Conforme as novas regras, o magistrado responsável pelo caso deverá incluir na decisão judicial todas as especificações técnicas necessárias para a efetivação da transação, o que engloba os valores estabelecidos, o período de vigência da obrigação, as contas bancárias de origem e destino, além dos índices de correção monetária.
A medida visa suprir uma lacuna para os casos envolvendo devedores sem vínculo empregatício formal, situação em que os beneficiários enfrentavam entraves burocráticos e necessitavam acionar reiteradamente o Poder Judiciário a cada atraso verificado.
Medidas restritivas e monitoramento institucional
Na ausência de fundos disponíveis na conta do pagador na data do vencimento, as instituições bancárias ficam autorizadas a realizar a retenção automática de ativos financeiros até que se atinja o montante atualizado da dívida.

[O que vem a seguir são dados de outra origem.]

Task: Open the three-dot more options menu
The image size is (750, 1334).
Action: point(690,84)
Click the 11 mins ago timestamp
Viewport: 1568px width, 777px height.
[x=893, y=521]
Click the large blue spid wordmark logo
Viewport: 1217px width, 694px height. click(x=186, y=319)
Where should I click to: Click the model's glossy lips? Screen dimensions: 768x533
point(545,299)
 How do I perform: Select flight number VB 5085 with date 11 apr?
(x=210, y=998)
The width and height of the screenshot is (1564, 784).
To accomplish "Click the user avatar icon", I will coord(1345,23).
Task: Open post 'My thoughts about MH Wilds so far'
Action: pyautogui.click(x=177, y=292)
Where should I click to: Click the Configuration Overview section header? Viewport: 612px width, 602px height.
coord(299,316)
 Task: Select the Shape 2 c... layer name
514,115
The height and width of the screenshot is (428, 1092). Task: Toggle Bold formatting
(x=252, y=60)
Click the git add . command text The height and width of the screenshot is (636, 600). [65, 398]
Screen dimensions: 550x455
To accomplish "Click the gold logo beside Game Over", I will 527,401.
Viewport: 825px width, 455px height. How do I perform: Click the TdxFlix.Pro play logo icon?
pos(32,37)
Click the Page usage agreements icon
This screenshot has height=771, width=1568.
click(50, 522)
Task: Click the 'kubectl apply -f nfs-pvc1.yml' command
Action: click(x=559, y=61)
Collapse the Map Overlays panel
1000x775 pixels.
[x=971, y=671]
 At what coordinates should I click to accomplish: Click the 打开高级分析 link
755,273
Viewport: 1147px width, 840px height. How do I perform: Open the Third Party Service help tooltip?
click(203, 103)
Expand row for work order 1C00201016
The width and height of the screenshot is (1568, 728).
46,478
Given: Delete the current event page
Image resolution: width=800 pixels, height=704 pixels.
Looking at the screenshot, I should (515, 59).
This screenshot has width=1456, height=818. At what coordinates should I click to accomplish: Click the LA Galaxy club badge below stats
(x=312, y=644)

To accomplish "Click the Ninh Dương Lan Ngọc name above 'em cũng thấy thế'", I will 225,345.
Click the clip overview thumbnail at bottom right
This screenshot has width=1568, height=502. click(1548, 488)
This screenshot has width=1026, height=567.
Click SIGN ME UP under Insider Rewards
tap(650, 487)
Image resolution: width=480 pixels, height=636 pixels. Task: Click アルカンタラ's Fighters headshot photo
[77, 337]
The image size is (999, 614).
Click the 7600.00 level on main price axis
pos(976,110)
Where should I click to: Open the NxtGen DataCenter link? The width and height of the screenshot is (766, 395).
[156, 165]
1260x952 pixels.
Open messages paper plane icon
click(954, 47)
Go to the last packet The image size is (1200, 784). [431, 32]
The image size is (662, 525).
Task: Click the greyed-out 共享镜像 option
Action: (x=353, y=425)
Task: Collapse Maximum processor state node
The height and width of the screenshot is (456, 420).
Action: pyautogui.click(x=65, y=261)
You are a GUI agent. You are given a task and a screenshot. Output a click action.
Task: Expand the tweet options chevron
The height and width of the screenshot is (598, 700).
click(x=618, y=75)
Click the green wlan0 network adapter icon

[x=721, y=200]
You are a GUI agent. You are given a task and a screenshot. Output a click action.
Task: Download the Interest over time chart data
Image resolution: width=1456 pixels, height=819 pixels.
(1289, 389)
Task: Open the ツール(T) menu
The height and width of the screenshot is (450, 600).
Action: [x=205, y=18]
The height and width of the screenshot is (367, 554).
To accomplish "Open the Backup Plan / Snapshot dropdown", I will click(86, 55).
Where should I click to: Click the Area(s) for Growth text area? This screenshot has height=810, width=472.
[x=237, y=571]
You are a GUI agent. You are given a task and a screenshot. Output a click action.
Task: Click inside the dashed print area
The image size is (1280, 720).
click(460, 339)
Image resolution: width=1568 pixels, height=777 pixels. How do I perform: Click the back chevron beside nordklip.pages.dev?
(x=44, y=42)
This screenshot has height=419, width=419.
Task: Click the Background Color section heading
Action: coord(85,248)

Essa determinação legal estende-se inclusive aos bens de empresas individuais vinculados à atividade empresarial.
Caso a inadimplência persista, o bloqueio eletrônico poderá ser convertido diretamente em penhora judicial, um fluxo contínuo que busca mitigar os conflitos recorrentes e conferir maior previsibilidade financeira para quem depende dos recursos.
O texto legislativo também atribui ao Conselho Nacional de Justiça a responsabilidade de coletar, tabular e divulgar dados estatísticos relacionados às ações de alimentos em território nacional.
O monitoramento compreenderá o volume total de processos, os valores médios arbitrados e o perfil demográfico dos assistidos, respeitando os preceitos de anonimato e sigilo preconizados pela Lei Geral de Proteção de Dados Pessoais para subsidiar o aperfeiçoamento de políticas públicas sobre o tema.